Abstract:
A transmission having one or more clutches and brakes wherein only one clutch or brake need be engaged to connect the input to the output is equipped with a two-step actuator valve arrangement in which two valves, arranged in series, must be opened before any clutch or brake is engaged to power the output shaft. A single first-step actuator valve is arranged in series with a plurality of second-step actuator valves. Each of the second-step valves controls a clutch or brake.

Description:
BACKGROUND AND SUMMARY OF THE INVENTION 
     The present invention relates to an electro-hydraulically controlled transmission, and in particular to a transmission having one or more releasable coupling mechanisms, such as a clutch or a brake, wherein only one such mechanism needs to be engaged for a transmission output shaft to be drivingly coupled to the input shaft. A two-step actuator valve arrangement is provided in the hydraulic control circuit so that two valves must be moved to open positions to engage a releasable coupling mechanism. 

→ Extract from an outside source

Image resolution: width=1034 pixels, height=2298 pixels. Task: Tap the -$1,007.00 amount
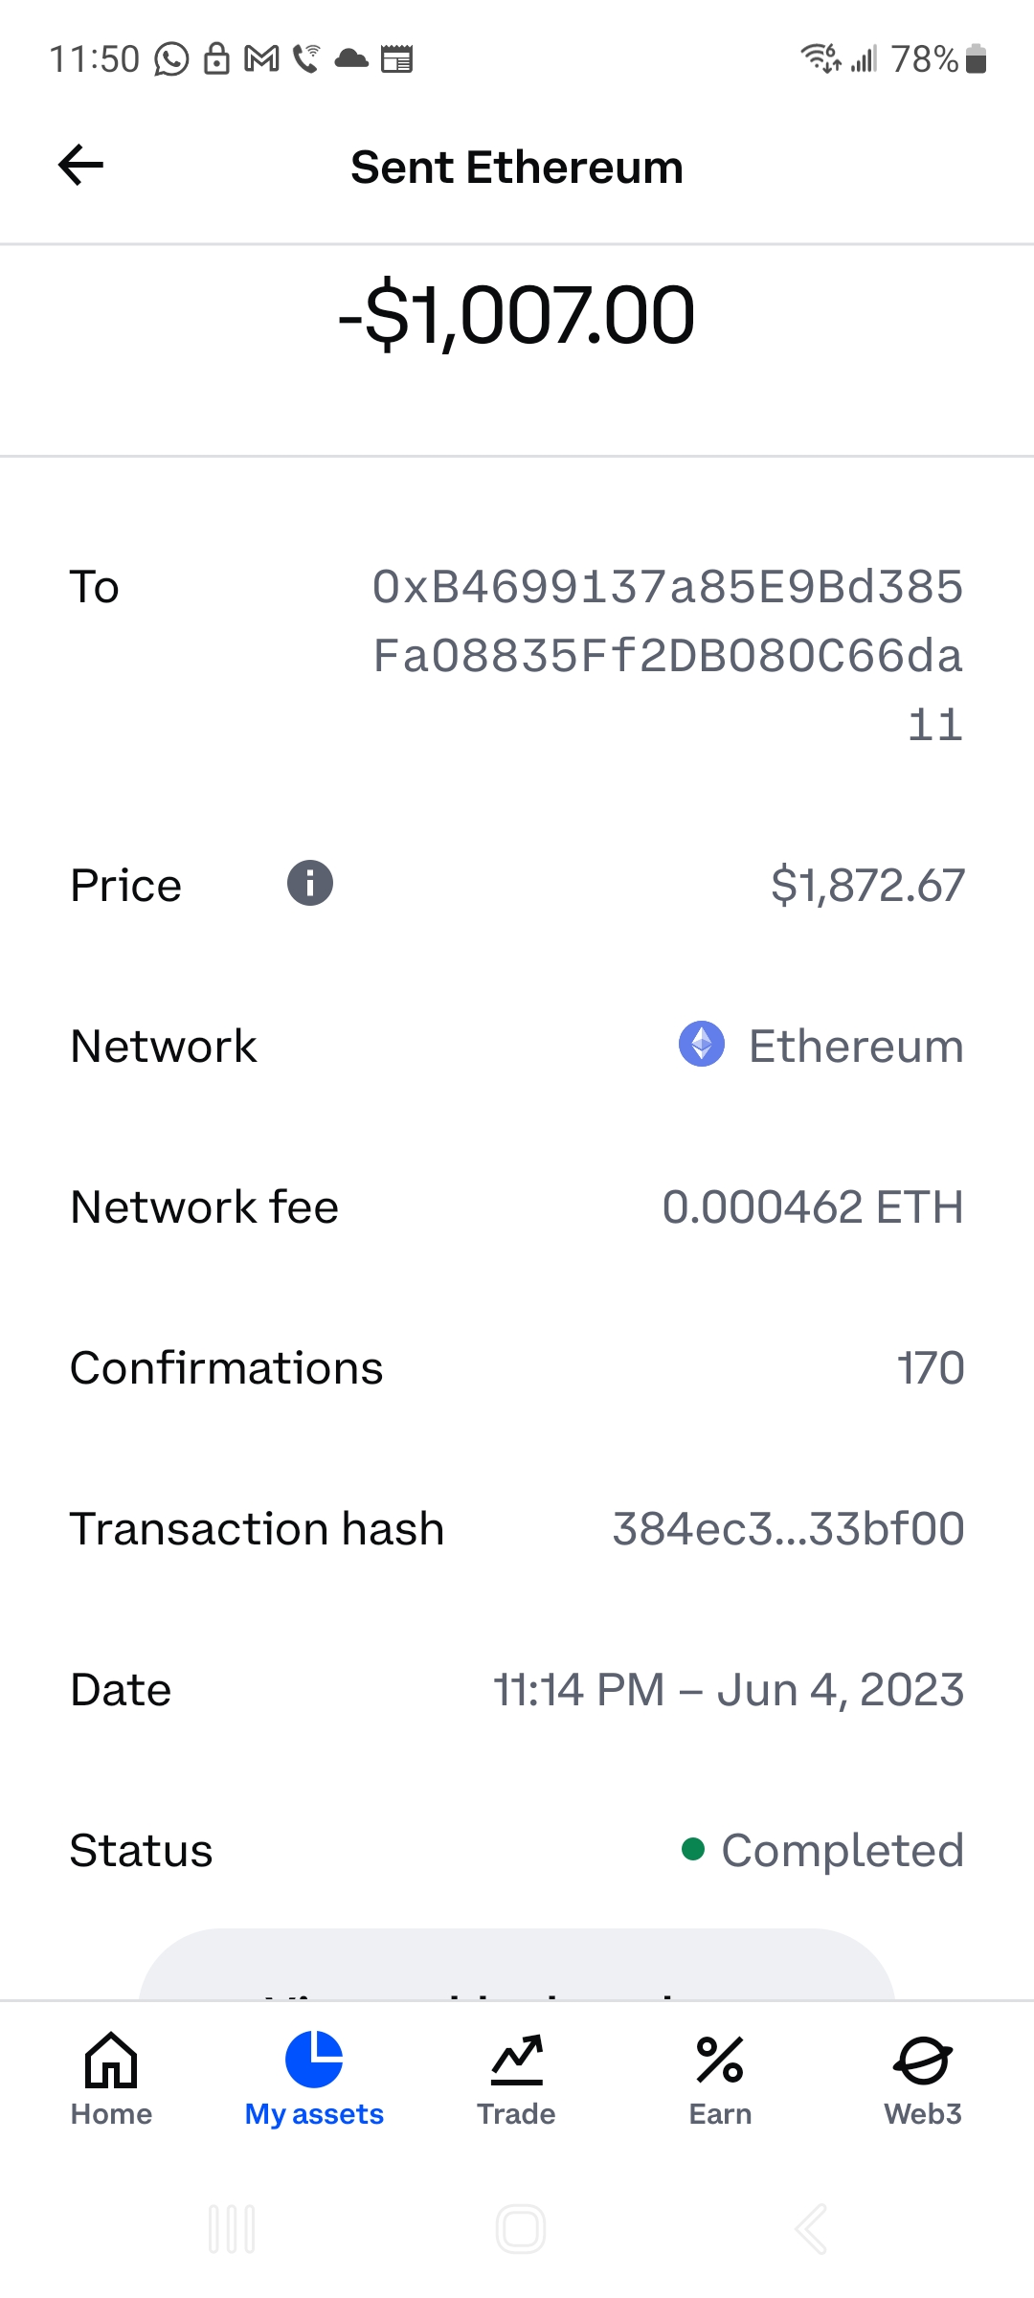(x=517, y=316)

     It is common in vehicle transmissions, such as a power shift transmission, to have a number of clutches and/or brakes that are selectively engageable in various combinations to route power through the transmission to produce different gear ratios. In a typical power shift transmission, multiple clutches and/or brakes must be engaged to provide power to the transmission output shaft. To engage multiple clutches or brakes, multiple valves in the hydraulic circuit need to be opened. Multiple valves are needed because different combinations of brakes and clutches must be engaged to produce different transmission gear ratios. A dedicated valve controls each clutch and brake. The need for multiple valves to be opened to provide power to the output shaft significantly reduces the likelihood of inadvertently doing so due to a valve sticking in an open position.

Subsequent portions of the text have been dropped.